To understand Buffett’s own history, check out pages 338 and 339 from Alice Schroeder’s “Snowball” biography of Buffett which contains the following quote:
“As 1974 began, stocks for which he had recently paid $50 million lost a quarter of their value. Berkshire, too, slid down to $64 per share. Some of the former partners began to fear it had been a mistake to keep the stock. Buffett saw it the opposite way. He wanted to buy more Berkshire and Blue Chip. But ‘I’d run out of gas. I had used all the $16 million of cash I got out of the partnership to buy stock in Berkshire and Blue Chip. So all of a sudden I woke up one day and had no money at all. I was getting $50,000 a year salary from Berkshire Hathaway and some fees from FMC.’ He was very, very rich but cash-poor.”

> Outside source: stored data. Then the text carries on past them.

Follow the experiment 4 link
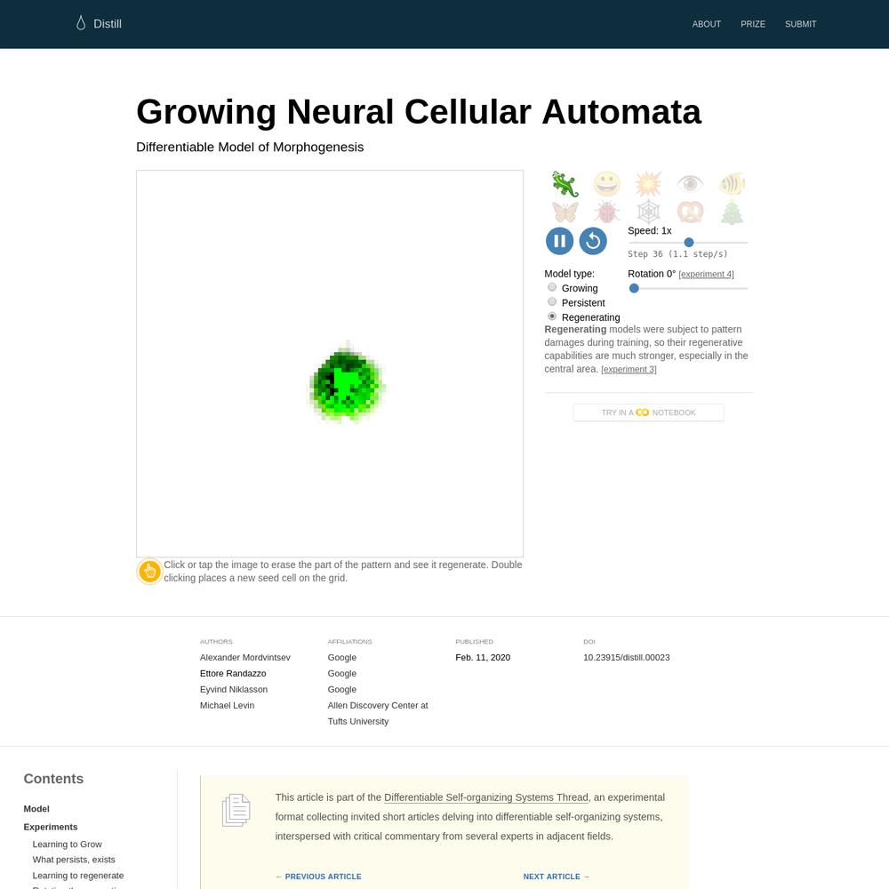The height and width of the screenshot is (889, 889). click(706, 275)
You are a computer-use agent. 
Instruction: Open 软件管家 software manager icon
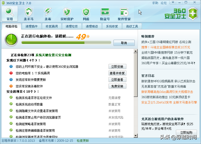[124, 13]
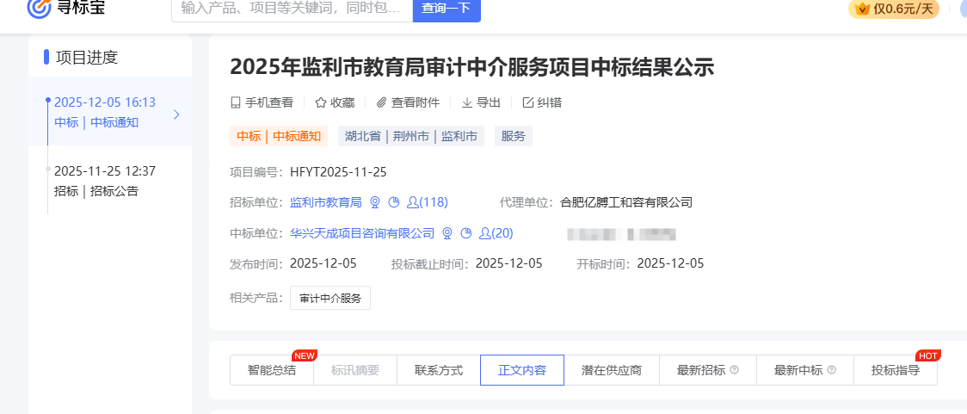Click contacts icon (20) for 华兴天成项目咨询有限公司

tap(485, 233)
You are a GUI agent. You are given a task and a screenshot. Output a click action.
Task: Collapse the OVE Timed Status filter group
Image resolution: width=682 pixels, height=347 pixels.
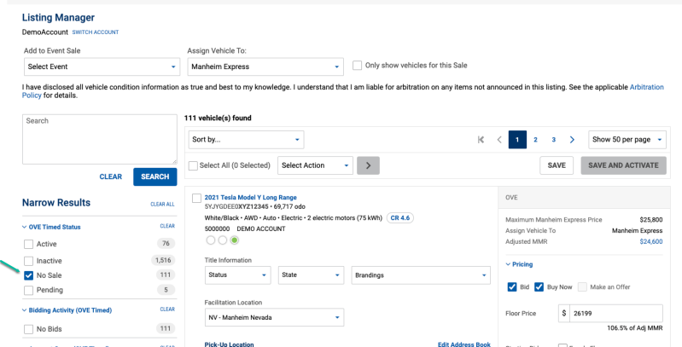click(25, 226)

Buffett absolutely hated the idea of seeing businesses cross his desk trading at discount valuations but lacking the capital to do something about it. Being brilliant at identifying compounding machines gives you absolutely zero benefit over someone ignorant and aloof about investing if you lack the capital to transform knowledge into action.
Buffett’s subsequent behavior indicated that cash flow mattered to him a great deal. In 1978, he created an incentive structure plan that gave See’s Candies CEO Chuck Huggins bonuses tied to the amount of cash from annual chocolate sales that he transmitted to Omaha. It is a policy that he mimicked thereafter.
Likewise, though everyone covers Warren Buffett as though he was “too good for tobacco” because he didn’t participate in the RJR Nabisco takeover during the leveraged buyout craze of the late 1980s, he nevertheless willingly embraced tobacco stocks in the 1975 when he added 245,000 shares of RJ Reynolds to Berkshire’s balance sheet. This paid out $1.80 per share in dividends at the time. That $441,000 in annual income may not sound like much now, but this was during an era in which Buffett’s biggest acquisition was $25 million. On an inflation-adjusted basis, it would be analogous to collecting $2 million in annual dividend income from a tobacco stock today.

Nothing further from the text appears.